By: Tim Lane | For the Lansing State Journal

Around the time that Okemos artist Sue Long began to seriously consider the idea of setting clay aside for another medium, she took an art class with Williamston sculptor Mark Chatterly who challenged her to seriously consider what she wanted to do or say as an artist. Taking the focus off of the medium, Chatterly encouraged Long to focus on herself.

"I knew that I wanted to have a show with an impact," she recalls.

The result is Long's new show, The Penis Project, opening Sunday at Creole Gallery.

"The show is not about sex," she says.

For Long, the idea for the show came together after watching "The Last Tango in Paris," a film in which the aspect of male nudity is glaringly absent while full frontal female nudity is openly depicted.

Long asked herself why women's bodies are often exploited in the media, and in film, in a way that men's seldom are, "even when it's appropriate," she said.

Long said she hopes her show helps open a dialogue about the exploitation of women.

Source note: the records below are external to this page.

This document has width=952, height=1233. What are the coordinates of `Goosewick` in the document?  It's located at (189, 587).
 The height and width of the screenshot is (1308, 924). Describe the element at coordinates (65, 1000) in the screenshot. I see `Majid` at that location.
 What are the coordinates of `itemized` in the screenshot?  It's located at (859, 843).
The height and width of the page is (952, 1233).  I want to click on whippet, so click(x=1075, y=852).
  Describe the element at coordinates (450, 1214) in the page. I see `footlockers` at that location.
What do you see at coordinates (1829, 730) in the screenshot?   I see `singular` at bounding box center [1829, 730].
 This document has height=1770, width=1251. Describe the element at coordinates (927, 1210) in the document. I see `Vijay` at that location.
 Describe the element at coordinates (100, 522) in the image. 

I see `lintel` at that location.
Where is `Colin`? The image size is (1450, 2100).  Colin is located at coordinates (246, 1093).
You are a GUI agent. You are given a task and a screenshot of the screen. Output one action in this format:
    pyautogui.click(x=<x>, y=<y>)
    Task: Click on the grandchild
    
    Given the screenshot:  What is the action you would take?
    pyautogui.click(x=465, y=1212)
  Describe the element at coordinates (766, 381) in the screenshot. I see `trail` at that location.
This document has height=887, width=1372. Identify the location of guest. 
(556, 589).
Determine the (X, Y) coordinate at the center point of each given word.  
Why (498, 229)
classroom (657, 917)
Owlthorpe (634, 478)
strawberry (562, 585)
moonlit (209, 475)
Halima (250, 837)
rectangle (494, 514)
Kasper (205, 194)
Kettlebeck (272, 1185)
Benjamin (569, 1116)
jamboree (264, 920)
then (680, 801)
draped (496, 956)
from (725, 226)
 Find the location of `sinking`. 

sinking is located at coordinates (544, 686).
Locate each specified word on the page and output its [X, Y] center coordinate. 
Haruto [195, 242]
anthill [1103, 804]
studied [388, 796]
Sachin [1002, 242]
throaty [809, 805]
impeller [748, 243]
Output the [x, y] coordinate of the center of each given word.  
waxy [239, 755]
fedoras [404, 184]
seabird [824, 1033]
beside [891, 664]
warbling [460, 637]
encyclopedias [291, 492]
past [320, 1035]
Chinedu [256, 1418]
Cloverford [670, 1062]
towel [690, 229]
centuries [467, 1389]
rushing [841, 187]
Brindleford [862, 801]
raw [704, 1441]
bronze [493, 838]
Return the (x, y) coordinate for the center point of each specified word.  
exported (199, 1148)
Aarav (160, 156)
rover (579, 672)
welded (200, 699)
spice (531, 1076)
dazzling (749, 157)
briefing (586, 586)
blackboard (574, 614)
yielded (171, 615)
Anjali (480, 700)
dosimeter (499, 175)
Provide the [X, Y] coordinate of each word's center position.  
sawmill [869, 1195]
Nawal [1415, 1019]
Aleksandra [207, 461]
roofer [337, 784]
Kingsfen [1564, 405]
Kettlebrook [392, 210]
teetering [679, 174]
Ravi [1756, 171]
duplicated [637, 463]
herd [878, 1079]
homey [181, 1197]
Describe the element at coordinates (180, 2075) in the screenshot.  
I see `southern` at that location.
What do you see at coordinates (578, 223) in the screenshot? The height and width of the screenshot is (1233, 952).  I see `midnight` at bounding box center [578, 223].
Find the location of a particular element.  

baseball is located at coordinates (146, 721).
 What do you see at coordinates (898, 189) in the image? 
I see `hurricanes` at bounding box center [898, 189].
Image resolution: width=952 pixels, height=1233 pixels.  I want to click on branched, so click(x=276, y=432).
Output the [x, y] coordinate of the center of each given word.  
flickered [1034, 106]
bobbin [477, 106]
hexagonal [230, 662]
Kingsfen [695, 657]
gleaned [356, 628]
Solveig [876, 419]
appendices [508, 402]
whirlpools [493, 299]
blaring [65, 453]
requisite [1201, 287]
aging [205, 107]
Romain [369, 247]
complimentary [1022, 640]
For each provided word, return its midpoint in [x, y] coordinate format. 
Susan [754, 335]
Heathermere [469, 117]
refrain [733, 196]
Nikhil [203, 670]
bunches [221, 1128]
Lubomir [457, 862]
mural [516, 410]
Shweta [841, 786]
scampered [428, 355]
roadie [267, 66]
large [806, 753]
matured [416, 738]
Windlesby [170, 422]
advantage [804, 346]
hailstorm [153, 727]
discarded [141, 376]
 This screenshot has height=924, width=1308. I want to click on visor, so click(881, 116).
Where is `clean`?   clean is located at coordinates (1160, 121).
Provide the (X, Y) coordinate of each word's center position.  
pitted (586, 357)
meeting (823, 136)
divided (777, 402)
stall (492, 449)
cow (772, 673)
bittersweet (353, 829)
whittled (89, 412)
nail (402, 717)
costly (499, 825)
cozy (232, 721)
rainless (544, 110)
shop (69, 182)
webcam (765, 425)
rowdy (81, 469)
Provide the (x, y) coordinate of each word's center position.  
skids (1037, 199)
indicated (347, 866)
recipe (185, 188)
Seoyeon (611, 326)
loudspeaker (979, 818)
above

The Penis Project is an attempt to create an opportunity for gallery viewers to experience what it's like to have the male genital area be the focal point of the culture, instead of the female, if only for a moment.

"It's not an attack, or mean-spirited," Long says.

Rather, it's an attempt to help everyone understand how it feels to be a woman living in a culture primarily inundated with feminine sexual imagery on a daily business.

It is also an attempt to help create a balance in a culture that exists in extremes.

"What's so sacred about the penis? Why do we keep it so hidden?" Long asked.

Long said she hopes by exposing an object - in this case, a part of the male anatomy - a kind of demystification can occur that allows for a balance in the presentation of male and female nudity within the culture.

Or that we can at least begin to openly talk about the differing ways in which men and women are depicted in the media.

"When you expose an object, it loses its power," Long says.

The Penis Project is a thought-provoking show which should prove to be the starting point for many thoughts and discussions within the Lansing area's art community.

Creole Gallery - a beautifully renovated building owned and operated by Robert Busby - began as a cigar company in the late 1800s.

Today, as a full-service art, performance and rental space, it continues to provide Old Town with a fine commodity.

The gallery's calendar includes an array of music, theater and art.